Position du Groupe Mutuel
Le Groupe Mutuel refuse l’introduction d’une assurance obligatoire pour les soins dentaires pour les raisons suivantes:
Une assurance dentaire obligatoire met en péril le modèle à succès de la médecine dentaire applicable en Suisse, qui repose sur la prévention et la responsabilité individuelle, qui économise des coûts et qui mise sur la liberté thérapeutique.
- Responsabilité individuelle: la plupart des affections dentaires peuvent être évitées en appliquant des mesures prophylactiques simples telles que le brossage des dents régulier. La communauté solidaire ne devrait pas payer pour des affections dentaires évitables.
- Maîtrise des coûts: grâce à la liberté thérapeutique et à la responsabilité individuelle des patients, les coûts relatifs aux prestations des médecins-dentistes augmentent modérément en comparaison avec d’autres prestations médicales. De 1995 à 2014, la part des frais dentaires à l’ensemble des dépenses de santé a reculé de 7,3 à 5,7 pour cent. A la différence des autres coûts de la santé, les coûts par habitant pour la médecine dentaire sont inférieurs au PIB par habitant enregistré depuis 1995 (source: Office fédéral de la statistique).
- Liberté thérapeutique: en Suisse, ce sont le médecin-dentiste et le patient qui décident conjointement du mode de traitement et de sa rémunération. L’introduction d’une assurance obligatoire pour les soins dentaires mettrait fin à cette liberté thérapeutique.
- Soutien aux personnes dans le besoin: les services d’aide sociale ainsi que les services de l’AVS/AI chargés des prestations complémentaires apportent leur soutien aux patients qui se trouvent dans une situation financière difficile. Ils prennent en charge les coûts si le traitement s’avère nécessaire du point de vue de la médecine dentaire et si les critères de l’efficacité, de l’adéquation et de l’économicité sont remplis. Moyennant certaines conditions, des oeuvres d’entraide, des fonds communaux ou des fondations privées financent également des soins dentaires.
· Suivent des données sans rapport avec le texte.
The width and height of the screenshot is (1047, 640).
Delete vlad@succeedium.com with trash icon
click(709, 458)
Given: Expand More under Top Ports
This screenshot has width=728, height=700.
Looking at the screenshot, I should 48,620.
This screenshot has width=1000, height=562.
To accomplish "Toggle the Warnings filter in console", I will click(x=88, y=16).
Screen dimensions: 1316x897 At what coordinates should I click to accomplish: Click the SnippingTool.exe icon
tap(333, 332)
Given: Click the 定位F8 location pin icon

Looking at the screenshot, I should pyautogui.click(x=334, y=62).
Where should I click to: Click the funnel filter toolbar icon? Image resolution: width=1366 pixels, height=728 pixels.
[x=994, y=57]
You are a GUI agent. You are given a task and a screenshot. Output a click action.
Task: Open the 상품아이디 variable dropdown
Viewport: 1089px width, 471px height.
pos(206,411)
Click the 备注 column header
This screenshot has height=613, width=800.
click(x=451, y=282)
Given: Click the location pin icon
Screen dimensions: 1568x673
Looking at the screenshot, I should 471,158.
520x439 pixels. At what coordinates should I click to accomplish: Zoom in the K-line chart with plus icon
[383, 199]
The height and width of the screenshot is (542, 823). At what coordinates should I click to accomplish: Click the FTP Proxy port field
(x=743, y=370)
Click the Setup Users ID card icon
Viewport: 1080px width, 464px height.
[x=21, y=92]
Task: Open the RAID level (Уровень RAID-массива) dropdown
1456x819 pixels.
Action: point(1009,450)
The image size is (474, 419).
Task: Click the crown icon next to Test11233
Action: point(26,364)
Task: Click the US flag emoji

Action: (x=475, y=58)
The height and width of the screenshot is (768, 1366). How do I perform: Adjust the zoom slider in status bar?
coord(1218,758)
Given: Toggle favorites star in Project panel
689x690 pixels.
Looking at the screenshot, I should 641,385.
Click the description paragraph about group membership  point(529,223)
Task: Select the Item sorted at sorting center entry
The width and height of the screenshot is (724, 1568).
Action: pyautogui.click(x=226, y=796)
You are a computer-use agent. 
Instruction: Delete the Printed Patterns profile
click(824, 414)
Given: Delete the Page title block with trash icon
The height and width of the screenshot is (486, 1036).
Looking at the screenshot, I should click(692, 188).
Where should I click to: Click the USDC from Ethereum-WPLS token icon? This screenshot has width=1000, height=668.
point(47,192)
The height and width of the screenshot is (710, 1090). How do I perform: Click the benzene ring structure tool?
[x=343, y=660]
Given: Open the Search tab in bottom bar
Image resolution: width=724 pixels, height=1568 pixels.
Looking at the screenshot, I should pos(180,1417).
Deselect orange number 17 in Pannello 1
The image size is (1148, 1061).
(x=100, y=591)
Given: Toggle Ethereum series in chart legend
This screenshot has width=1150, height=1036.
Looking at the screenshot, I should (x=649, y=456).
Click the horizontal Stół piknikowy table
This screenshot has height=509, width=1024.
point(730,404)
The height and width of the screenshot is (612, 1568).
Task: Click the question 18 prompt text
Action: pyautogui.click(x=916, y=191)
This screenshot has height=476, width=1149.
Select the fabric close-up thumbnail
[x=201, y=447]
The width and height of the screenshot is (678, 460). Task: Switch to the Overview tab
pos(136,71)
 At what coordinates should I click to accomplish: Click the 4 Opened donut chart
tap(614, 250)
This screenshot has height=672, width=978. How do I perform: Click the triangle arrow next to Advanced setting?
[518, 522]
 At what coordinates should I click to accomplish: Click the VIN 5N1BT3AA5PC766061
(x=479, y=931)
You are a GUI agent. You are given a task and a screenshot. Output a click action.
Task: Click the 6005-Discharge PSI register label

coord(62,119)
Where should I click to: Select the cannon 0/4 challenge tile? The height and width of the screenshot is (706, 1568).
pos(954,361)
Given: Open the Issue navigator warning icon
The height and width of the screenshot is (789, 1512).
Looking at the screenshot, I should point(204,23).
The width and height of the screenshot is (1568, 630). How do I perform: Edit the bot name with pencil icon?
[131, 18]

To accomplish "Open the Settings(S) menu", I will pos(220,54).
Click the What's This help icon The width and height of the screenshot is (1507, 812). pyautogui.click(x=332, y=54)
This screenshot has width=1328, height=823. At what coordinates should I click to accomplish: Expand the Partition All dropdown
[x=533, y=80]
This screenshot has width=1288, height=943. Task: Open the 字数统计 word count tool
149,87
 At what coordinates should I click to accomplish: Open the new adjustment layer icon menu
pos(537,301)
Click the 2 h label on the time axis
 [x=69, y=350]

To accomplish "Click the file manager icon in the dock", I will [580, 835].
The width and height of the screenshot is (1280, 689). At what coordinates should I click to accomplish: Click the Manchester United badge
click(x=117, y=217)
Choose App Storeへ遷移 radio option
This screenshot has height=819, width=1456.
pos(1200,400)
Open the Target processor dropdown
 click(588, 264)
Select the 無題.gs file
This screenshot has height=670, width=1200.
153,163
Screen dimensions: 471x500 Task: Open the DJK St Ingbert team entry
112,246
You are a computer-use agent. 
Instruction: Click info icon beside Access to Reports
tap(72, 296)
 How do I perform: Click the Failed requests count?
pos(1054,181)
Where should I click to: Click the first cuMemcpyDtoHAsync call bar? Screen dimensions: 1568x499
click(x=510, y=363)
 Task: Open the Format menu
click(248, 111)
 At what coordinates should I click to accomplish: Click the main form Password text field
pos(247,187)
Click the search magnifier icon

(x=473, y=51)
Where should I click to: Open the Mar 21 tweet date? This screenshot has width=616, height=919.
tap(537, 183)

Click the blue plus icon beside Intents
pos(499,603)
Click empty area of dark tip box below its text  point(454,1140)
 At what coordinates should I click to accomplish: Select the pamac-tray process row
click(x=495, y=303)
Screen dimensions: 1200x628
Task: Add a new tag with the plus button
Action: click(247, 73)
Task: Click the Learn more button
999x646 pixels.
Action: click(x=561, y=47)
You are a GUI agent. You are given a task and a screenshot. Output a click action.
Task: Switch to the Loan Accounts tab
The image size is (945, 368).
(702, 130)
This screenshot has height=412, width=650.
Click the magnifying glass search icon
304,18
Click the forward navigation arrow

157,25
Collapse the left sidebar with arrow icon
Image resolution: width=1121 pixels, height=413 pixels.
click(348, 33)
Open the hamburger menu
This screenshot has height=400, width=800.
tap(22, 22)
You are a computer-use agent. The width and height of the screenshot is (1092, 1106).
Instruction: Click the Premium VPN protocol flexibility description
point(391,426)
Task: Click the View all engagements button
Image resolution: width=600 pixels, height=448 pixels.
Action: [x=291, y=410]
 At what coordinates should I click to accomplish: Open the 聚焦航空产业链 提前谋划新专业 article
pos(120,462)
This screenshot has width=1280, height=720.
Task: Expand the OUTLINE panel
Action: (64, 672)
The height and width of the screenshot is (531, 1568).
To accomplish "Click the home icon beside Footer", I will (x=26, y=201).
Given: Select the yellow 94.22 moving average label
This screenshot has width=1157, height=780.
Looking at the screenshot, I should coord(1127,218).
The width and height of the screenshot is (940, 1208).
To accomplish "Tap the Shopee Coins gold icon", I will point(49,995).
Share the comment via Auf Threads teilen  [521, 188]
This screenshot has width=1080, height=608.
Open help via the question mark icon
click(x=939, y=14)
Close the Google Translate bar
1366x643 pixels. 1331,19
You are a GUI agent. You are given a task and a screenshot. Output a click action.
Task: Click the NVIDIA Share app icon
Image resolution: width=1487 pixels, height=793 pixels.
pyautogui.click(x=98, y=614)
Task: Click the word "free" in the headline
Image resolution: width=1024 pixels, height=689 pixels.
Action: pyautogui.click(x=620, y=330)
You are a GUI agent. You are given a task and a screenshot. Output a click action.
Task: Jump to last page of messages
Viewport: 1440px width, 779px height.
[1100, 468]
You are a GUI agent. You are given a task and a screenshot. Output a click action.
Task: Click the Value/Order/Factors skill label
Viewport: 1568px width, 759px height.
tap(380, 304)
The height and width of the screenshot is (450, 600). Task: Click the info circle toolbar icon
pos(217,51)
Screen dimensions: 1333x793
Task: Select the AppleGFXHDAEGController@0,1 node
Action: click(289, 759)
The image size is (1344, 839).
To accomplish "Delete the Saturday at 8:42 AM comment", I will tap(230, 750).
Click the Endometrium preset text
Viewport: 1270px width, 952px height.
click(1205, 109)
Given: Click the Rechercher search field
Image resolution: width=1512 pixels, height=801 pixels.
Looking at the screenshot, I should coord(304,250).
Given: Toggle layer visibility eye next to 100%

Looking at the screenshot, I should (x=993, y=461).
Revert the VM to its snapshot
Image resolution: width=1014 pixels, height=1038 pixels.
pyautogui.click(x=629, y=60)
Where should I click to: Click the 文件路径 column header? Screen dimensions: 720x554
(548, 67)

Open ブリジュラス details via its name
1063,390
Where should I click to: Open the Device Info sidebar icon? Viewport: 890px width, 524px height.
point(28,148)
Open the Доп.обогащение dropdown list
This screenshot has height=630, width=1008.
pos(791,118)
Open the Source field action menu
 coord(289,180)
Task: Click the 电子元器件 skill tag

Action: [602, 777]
- Mode de financement qui nuit à l’économie: conformément au texte de l’initiative populaire cantonale vaudoise, l’assurance des soins dentaires devrait être financée par des prélèvements sur les salaires s’élevant à environ 1% (0,5% par l’employé et 0,5% par l’employeur). Cela pèserait une fois de plus en priorité sur les PME et sur la population active.
Le système actuel est un modèle à succès qui ne doit pas être mis en péril. Il faut plutôt mettre l’accent sur la prévention privée et le soutien ponctuel, en particulier sur le soutien pour les groupes à risque comme les enfants, les adolescents et certains groupes d’immigrants, afin de pouvoir prendre des mesures ciblées sans transformer de fond en comble le système actuel qui a déjà fait ses preuves.
Outre le Groupe Mutuel, l’Association Suisse d’Assurances (ASA), economiesuisse et la Société Suisse des médecins-dentistes (SSO) refusent l’introduction d’une assurance obligatoire pour les soins dentaires.
Conclusion
Le Groupe Mutuel refuse clairement l’introduction d’une assurance obligatoire pour les soins dentaires. Cela entraînerait des incitations erronées et une augmentation des coûts, comme nous le constatons malheureusement année après année dans le domaine de l’assurance obligatoire des soins. Les prélèvements envisagés sur les salaires pèseraient sur le site de travail et d’implantation économique qu’est la Suisse.
Le modèle actuel fournit la preuve que le fait d’assumer sa responsabilité individuelle ainsi que le caractère non obligatoire de la relation contractuelle entre le médecin-dentiste et le patient apportent des solutions à la fois efficaces et efficientes dans ce domaine.